Quatre ans après l’assassinat du président Jovenel Moïse, les voix qui s’élevaient hier contre son régime se sont étrangement tues. Journalistes, militants, intellectuels, artistes ou membres d’organisations de la société civile : ceux qui dénonçaient l’autoritarisme, la corruption et la dérive oligarchique du pouvoir d’alors semblent aujourd’hui frappés d’un silence assourdissant. D’où une question brûlante : ces opposants non élus étaient-ils sincères ou simplement des bluffeurs politiques ?
Port-au-Prince, le 1er novembre 2025._Sous la plume acérée de Renald Lubérice, cette interrogation résonne comme une mise en procès moral d’une génération d’indignés.
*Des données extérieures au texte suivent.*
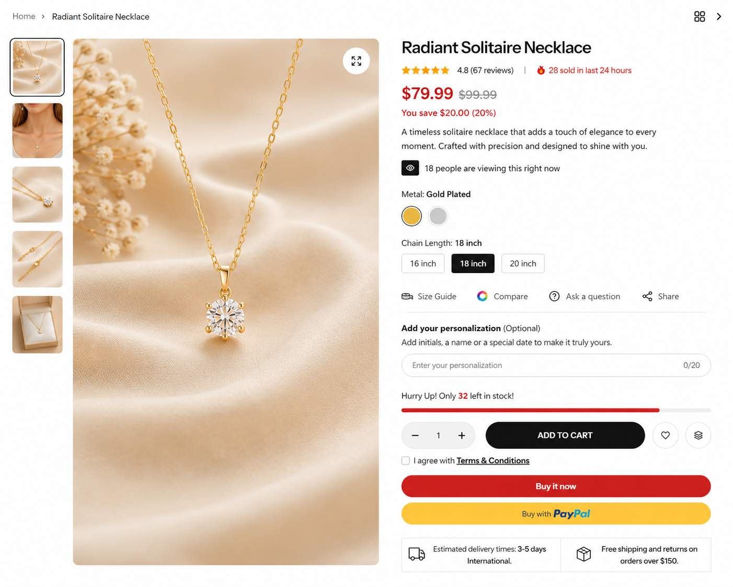Click ADD TO CART button
This screenshot has width=733, height=587.
pos(565,435)
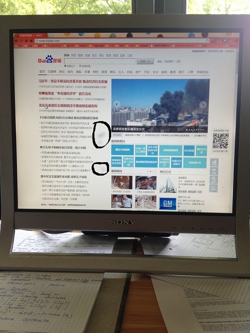Advance the 视频新闻 carousel with its right arrow
The height and width of the screenshot is (333, 250).
pyautogui.click(x=154, y=171)
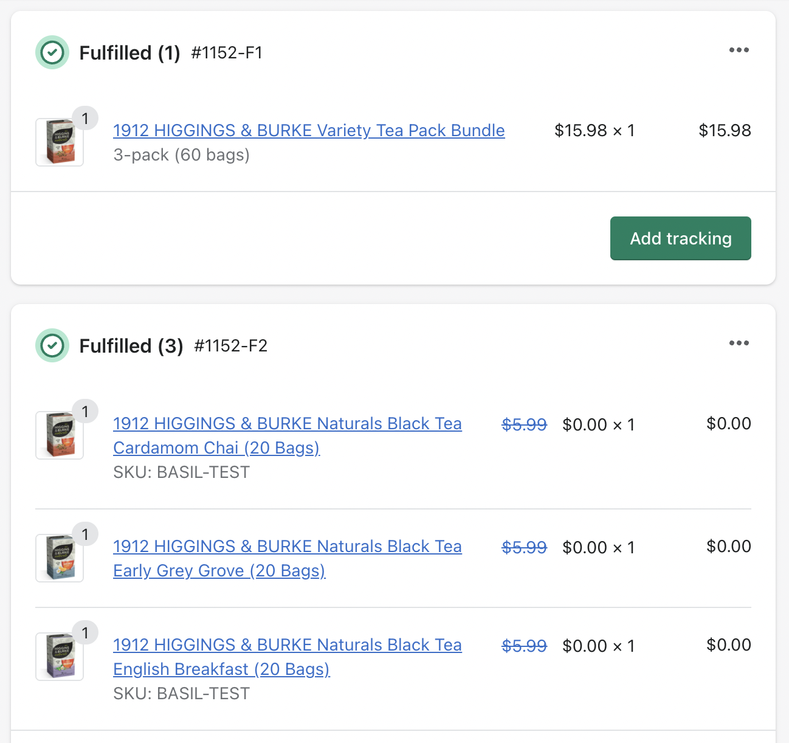Viewport: 789px width, 743px height.
Task: Open the more actions menu for #1152-F1
Action: click(x=739, y=50)
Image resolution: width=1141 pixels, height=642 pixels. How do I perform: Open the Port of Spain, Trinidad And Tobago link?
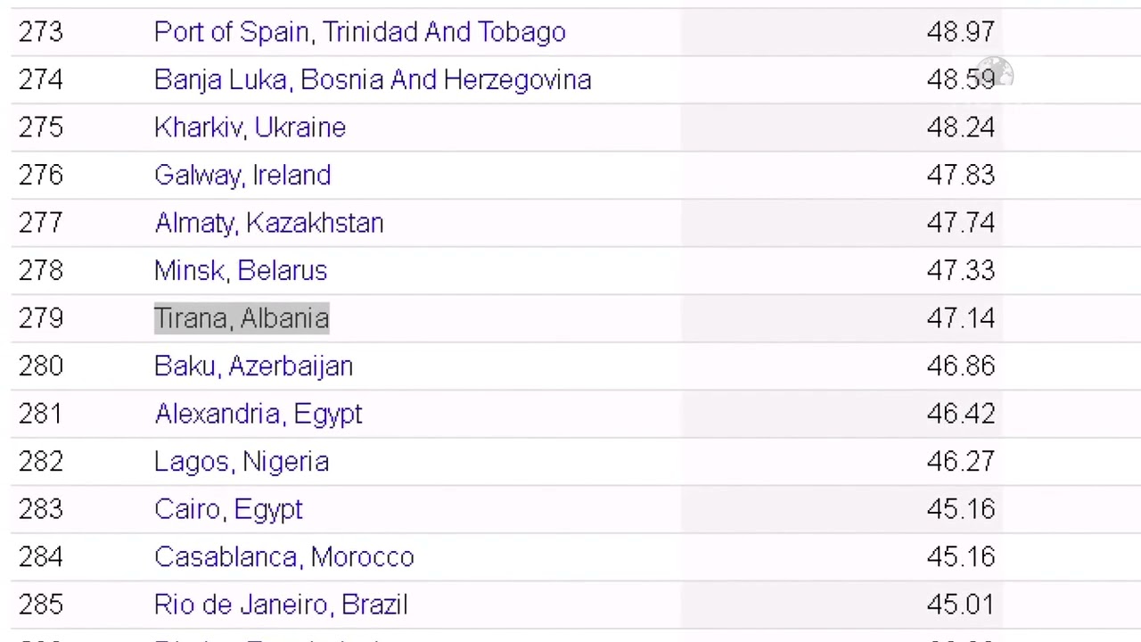tap(359, 32)
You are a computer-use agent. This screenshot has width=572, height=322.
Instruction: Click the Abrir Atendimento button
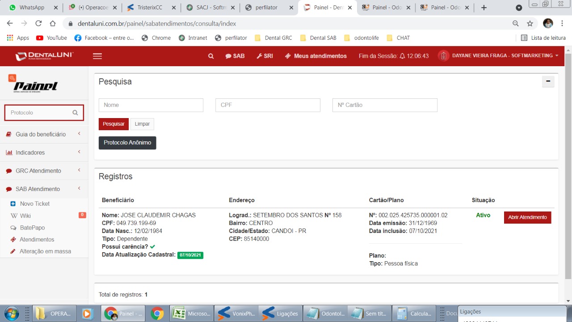[x=527, y=217]
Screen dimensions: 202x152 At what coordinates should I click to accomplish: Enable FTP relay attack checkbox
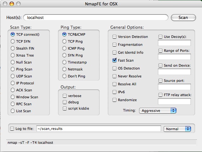click(x=160, y=95)
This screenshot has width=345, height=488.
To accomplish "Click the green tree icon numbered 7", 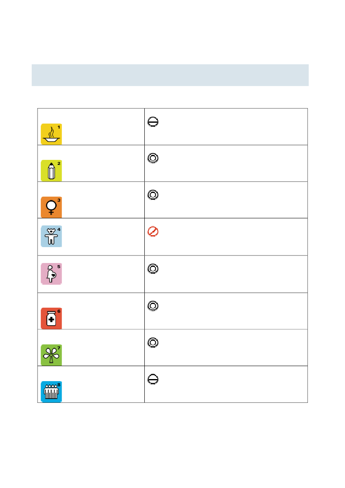I will [51, 355].
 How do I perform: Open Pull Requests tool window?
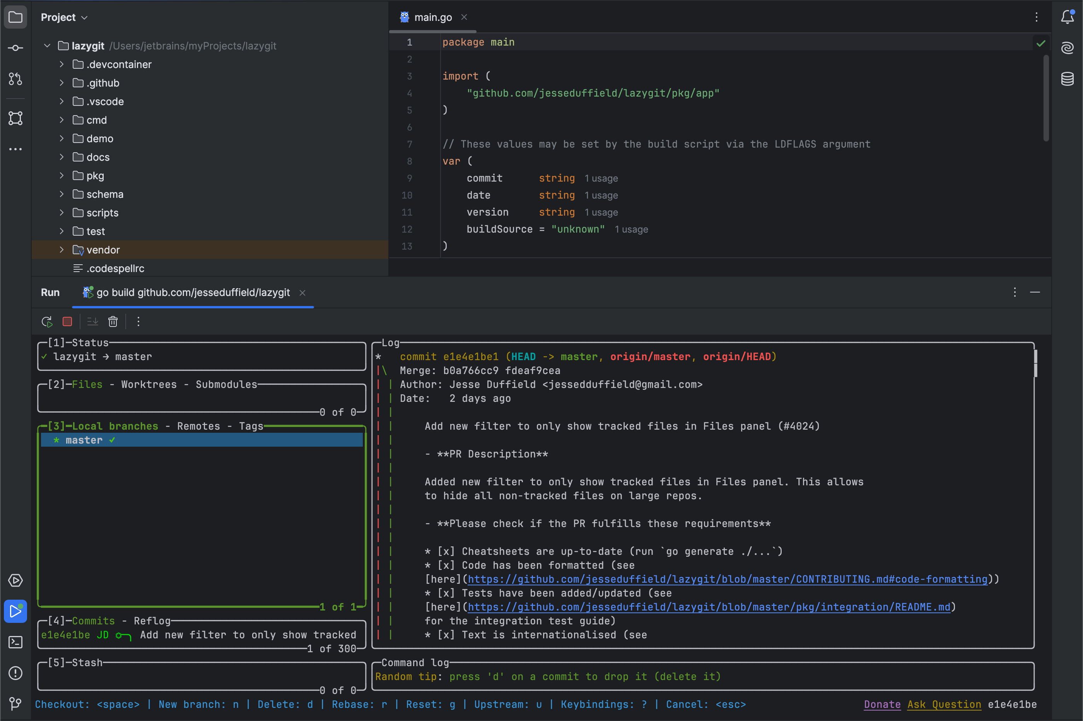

Entre 2017 et 2021, ces figures dominaient l’espace public et médiatique, érigées en gardiens autoproclamés de la République. Mais à mesure que l’État s’effondre, que les gangs contrôlent des pans entiers du territoire et que la misère s’installe, leurs voix se sont tues. Là où ils dénonçaient hier la dérive présidentielle, ils tolèrent aujourd’hui l’absence totale d’État. Là où ils invoquaient la Constitution, ils acceptent un provisoire sans fin.
Selon Lubérice, cette disparition du débat révèle une vérité dérangeante : « beaucoup d’entre eux n’étaient pas des révolutionnaires, mais des gestionnaires de révolte ». Leur indignation, calibrée pour les micros et tempérée pour les bailleurs, aurait été davantage une stratégie qu’une conviction. Ils voulaient, écrit-il, « une révolution sans douleur, un changement sans sacrifice ». Résultat : les moralistes de la transition sont devenus les experts du silence. La contestation s’est transformée en carrière ; le courage, en protocole ; et la colère populaire, en simple opportunité de positionnement.
De la rue aux salons de la coopération
L’auteur rappelle qu’au-delà de ses erreurs, Jovenel Moïse portait une ambition : celle d’ébranler un ordre établi et de libérer le pays des rentes économiques et politiques. Son assassinat, selon lui, ne fut pas la victoire du peuple, mais celle du système qu’il dérangeait. Les promoteurs d’une « transition de rupture » auraient finalement scellé, par leur silence, le retour de l’ancien ordre.
Pendant que les anciens porte-voix de la morale publique se recyclent en consultants, le peuple, lui, continue de payer le prix de la désillusion. Les mères de Bel-Air, les jeunes de La Saline, les enseignants impayés, les enfants déplacés de Carrefour ou de Gros-Morne se souviennent encore de ceux qui criaient pour la gloire et de ceux qui criaient pour le peuple.
De l’indignation à la responsabilité
Pour Renald Lubérice, l’histoire retiendra que ces opposants non élus ont peut-être remporté la bataille médiatique, mais perdu la guerre morale. Ils ont confondu la chute d’un président avec la renaissance d’une nation. Or, souligne-t-il, « le vrai courage n’était pas de hurler contre Jovenel Moïse, mais de continuer à parler après lui, quand la peur s’est faite gouvernement et que la vérité s’est faite orpheline ».
Haïti, conclut-il, ne réclame plus des indignés intermittents, mais des bâtisseurs obstinés — ceux qui refusent le confort du silence pour redonner voix à une République à bout de souffle.